I try to not rant too often on our blog, because I prefer to talk about things that are interesting and beautiful and even uplifting. But sometimes I just feel compelled to do so because the absurdity and stupidity of something really gets to me. This is one of those times. So I ask your forgiveness as I indulge my anger a bit.
I tend to be a vocal critic of those who would disregard science in order to accommodate their own personal belief system. Unfortunately, there are plenty of people on both ends of the political spectrum that conveniently disregard science (and facts in general) when it suits them. Most of the time when people I know think about science deniers, they think about topics like global warming/climate change or evolution, topics that usually attract those on the conservative side. But there are plenty of other scientifically-challenged issues out there with more liberal believers as well, and one of those that Kelly and I get mad about (and in fact have discussed before on this blog) is the issue of vaccination.
Science is not a salad bar. You don’t get to pick and choose. “I’ll take that basic aerodynamics with some croutons and a light Italian dressing, but leave out that Second Law of Thermodynamics, because Ken Hovind says it’s just too filling.” No. Nope. Uh-uh. Science is everywhere. And just because YOU don’t understand a particular scientific concept, that doesn’t mean it is invalid (*cough Bill O’Reilly cough*), any more than the fact that YOU don’t understand Tagalog means that Filipinos are using a made-up language. They aren’t.

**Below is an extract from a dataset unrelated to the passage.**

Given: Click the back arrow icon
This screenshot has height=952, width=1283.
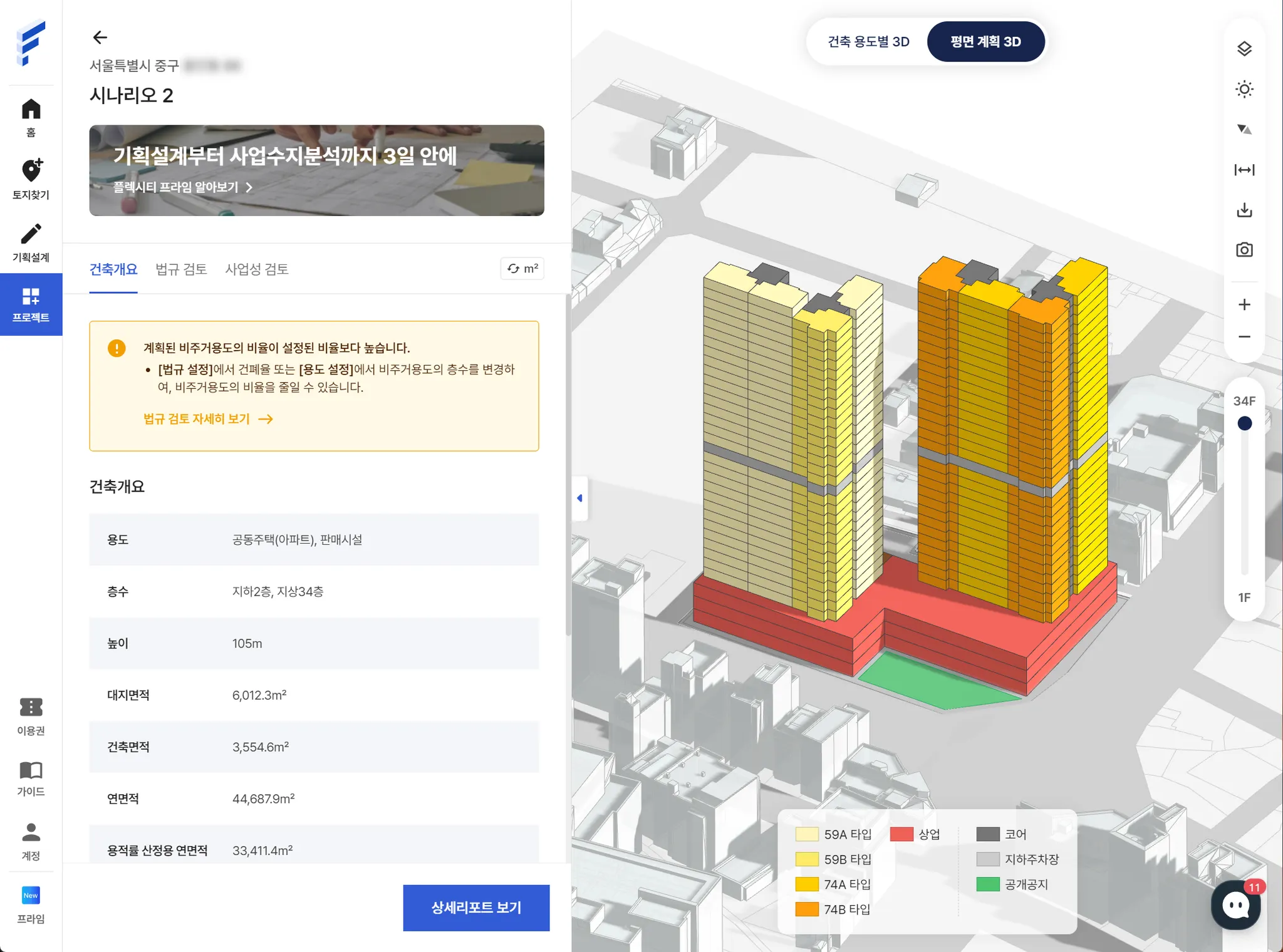Looking at the screenshot, I should (x=100, y=38).
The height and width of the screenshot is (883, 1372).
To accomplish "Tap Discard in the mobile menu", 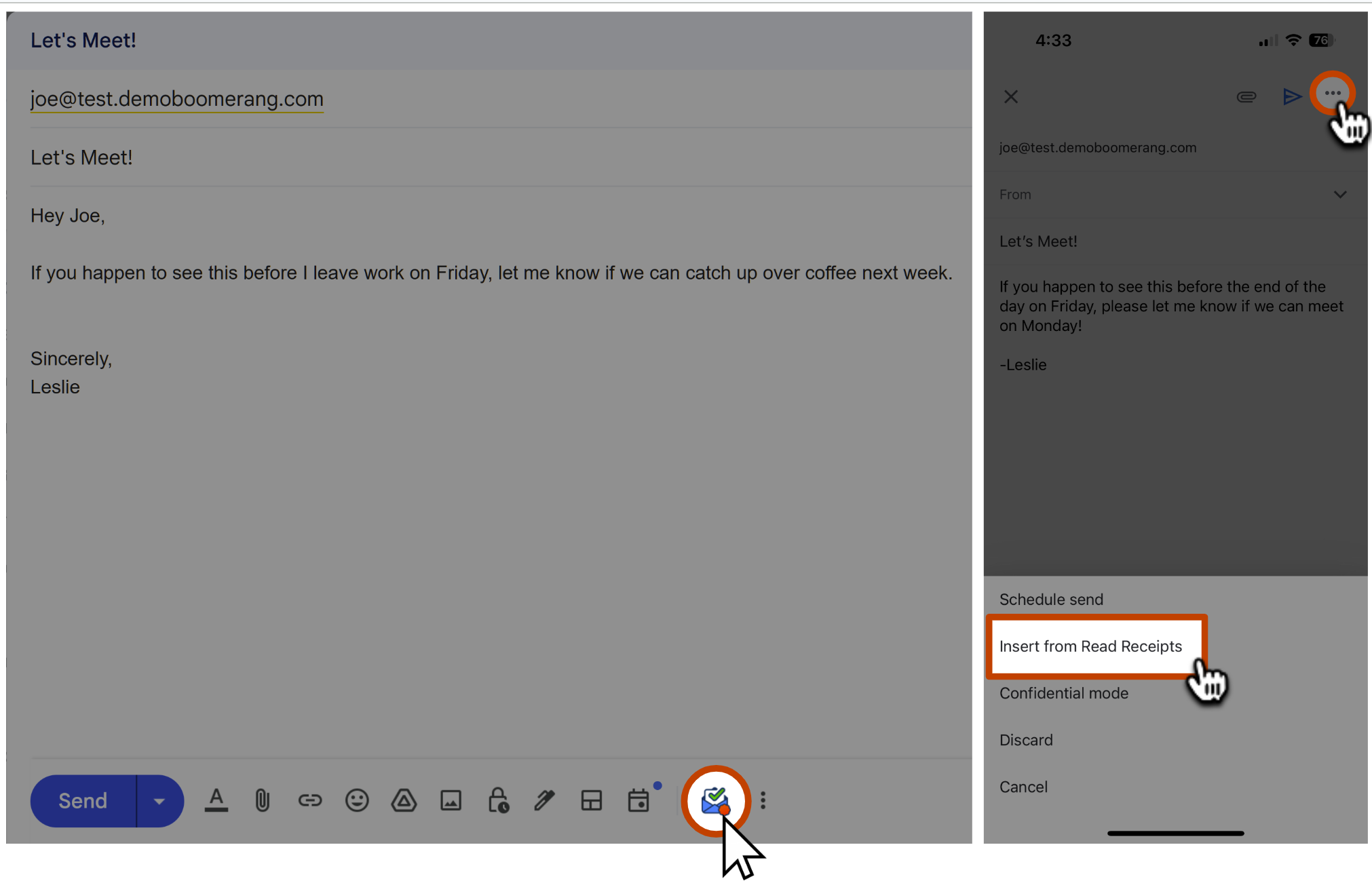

Simply put, there is no good scientific reason for refusing to vaccinate yourself or your children. And it is the fact that vaccines have been so successful in so many countries that have caused these diseases to nearly disappear. What do you think will happen if everyone just stops getting vaccinations? Really bad things will happen, that’s what. (WARNING: photos at that link are not for those with a weak stomach). I don’t care if you know someone who knows someone whose kid supposedly became autistic because of a vaccine. It’s just anecdotal, which means that’s it’s just a story, the same way that Billyjoejimbobmike really did see aliens swoop down and molest his cattle that night after he drank that case of Bud and possibly some antifreeze from his tractor’s radiator. I have no doubt that there are plenty of people in the world who believe things that are completely absurd and scientifically unsupportable. If you can’t consistently reproduce it in a lab, then it’s not scientifically valid, period. That’s the way science works. And your precious little snowflakes are actually being protected by the vaccinations of all those kids around them. And every kid at school without an immunization vaccine is a risk for every other kid around them. Period. And they are a risk to adults too.

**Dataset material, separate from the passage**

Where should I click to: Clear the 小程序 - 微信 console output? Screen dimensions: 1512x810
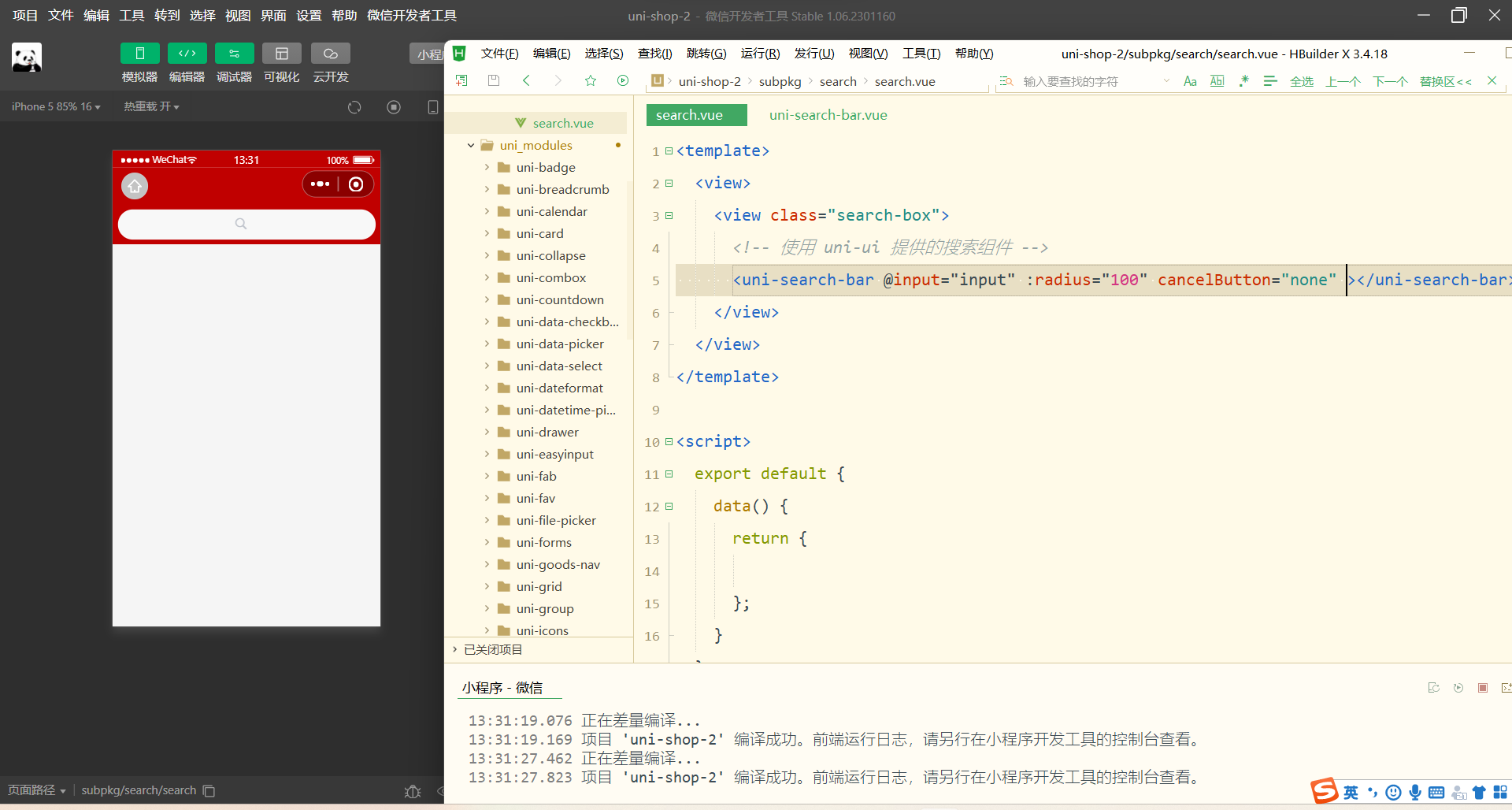[x=1434, y=687]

I have always thought of anecdotes having validity only as an illustration of a point or a trend, the way historians might use fragments of letters to describe a historical event. As evidence solely of themselves, they are worthless. That’s why even in court it’s always good to have evidence in addition to witness statements. Eyewitness accounts by themselves are frequently worthless as well. Sad but true. I am all about the data. Even as a historian, I figured that out by my early twenties, because everywhere I went as a budding Civil War historian, I got all sorts of stories from people across the South about how their great-grandaddy treated his slaves SO well, and blah blah blah slavery really wasn’t so bad blah blah blah. Strange how everyone seems to know so much about their long-dead relative’s frame of mind in regard to slavery but don’t seem to know much about anything specific, like dates and names. Call me a skeptic. So unless you are a folklore historian (which is a different field altogether in many ways) then that sort of thing is just about worthless too, unless noted as a family anecdote or tradition or whatever.
But if you are one of those people who think scientists with all their facts and degrees are just pinheads, and that you would rather believe whoever tells a great story, well, ok, then read this one from a woman who was raised by anti-vaccine parents back in the 1970s. And note the laundry list of diseases she got as a result of her ultra-healthy but vaccine-free childhood.
So there is no reason why we should have to reinvent the wheel, medically speaking, when the wheel works just fine.